# START OF READING TEXT

Regex help

Lord0 · Oct 26, 2005

Hi there,

I thought the following regex would be trivial to implement - ha ha.
Basically I have a string which contains html tags. Some of the tags I
want to keep (<em></em>, <p></p> etc), some I want to remove. I got
*this* far but obviously it doesn't work....

#! /usr/bin/perl -w

use strict;

my $string = "<p><table>This is a test</table></p>";

# would expect "<p>This is a test</p>"

# Tags to keep #
$string =~ s/<\/?(?!(p|ul|li|strong|em)).*?>//g;

print $string."\n";

I know how much you lot like regex's ;-) so any help.....

Cheers

Lord0

Paul Lalli · Oct 26, 2005

Lord0 said:
I thought the following regex would be trivial to implement - ha ha.
Basically I have a string which contains html tags.

Stop.

Regular Expressions, while a greatly powerful tool, are NOT the proper
tool to be used for HTML parsing. Please search Google Groups' archive
of this Usenet group for hundreds of previous posts on this topic.

Instead, use a module specifically designed for parsing HTML. Search
CPAN at http://search.cpan.org, for modules such as HTML:

arser or
HTML::TokeParser

Some of the tags I
want to keep (<em></em>, <p></p> etc), some I want to remove. I got
*this* far but obviously it doesn't work....

"doesn't work" is the worst of all possible error descriptions. *How*
does it not work? What results do you get? Is the string not modified
at all? Is too much taken out? Not enough?

#! /usr/bin/perl -w

use strict;

my $string = "<p><table>This is a test</table></p>";

# would expect "<p>This is a test</p>"

# Tags to keep #
$string =~ s/<\/?(?!(p|ul|li|strong|em)).*?>//g;

Don't make things more difficult for yourself by using / as a delimeter
when you know you will be searching for / within the regexp itself

I *think* your problem here is that the /? outside the look-ahead is
insufficient. When Perl gets to the final tag - </p>, it matches a <,
skips the optional /, then checks to see that the next thing is not one
of those five strings. The next thing is a /, so that check passes.
It then matches everything up to the next >, and replaces the whole
thing with nothing.'

Moving the check for the optional / to inside the lookahead:
s{<(?!/?(p|ul|li|strong|em)).*?>}{}g;
seems to do what you want, but I still recommend abandoning this
approach in favor of using the correct tool for the job - an HTML
parsing module.

# END OF READING TEXT
# START OF MATERIAL PROVIDED

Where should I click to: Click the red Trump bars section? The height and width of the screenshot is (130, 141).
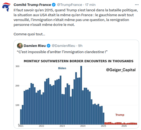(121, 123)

# END OF MATERIAL PROVIDED
# START OF MATERIAL PROVIDED

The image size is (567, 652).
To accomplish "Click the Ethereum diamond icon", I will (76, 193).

# END OF MATERIAL PROVIDED

● SET TASK A
Write out the part of the Perl regex thread starting at "Regular Expressions, while" and ending at "on this topic.".
● SET TASK B
Extend the forum thread on stripping HTML tags with a Perl regex past its final post.

● RESPONSE A
Regular Expressions, while a greatly powerful tool, are NOT the proper
tool to be used for HTML parsing. Please search Google Groups' archive
of this Usenet group for hundreds of previous posts on this topic.

● RESPONSE B
Paul Lalli

Lord0 · Oct 26, 2005

Regular Expressions, while a greatly powerful tool, are NOT the proper

tool to be used for HTML parsing. Please search Google Groups' archive
of this Usenet group for hundreds of previous posts on this topic.

Instead, use a module specifically designed for parsing HTML. Search
CPAN at http://search.cpan.org, for modules such as HTML:arser or
HTML::TokeParser

A few points here:

1) I had considered an HTML parsing module but for the limited
requirement this seemed unnecessary.
2) I know how to search CPAN but given 1) above chose not to

"doesn't work" is the worst of all possible error descriptions.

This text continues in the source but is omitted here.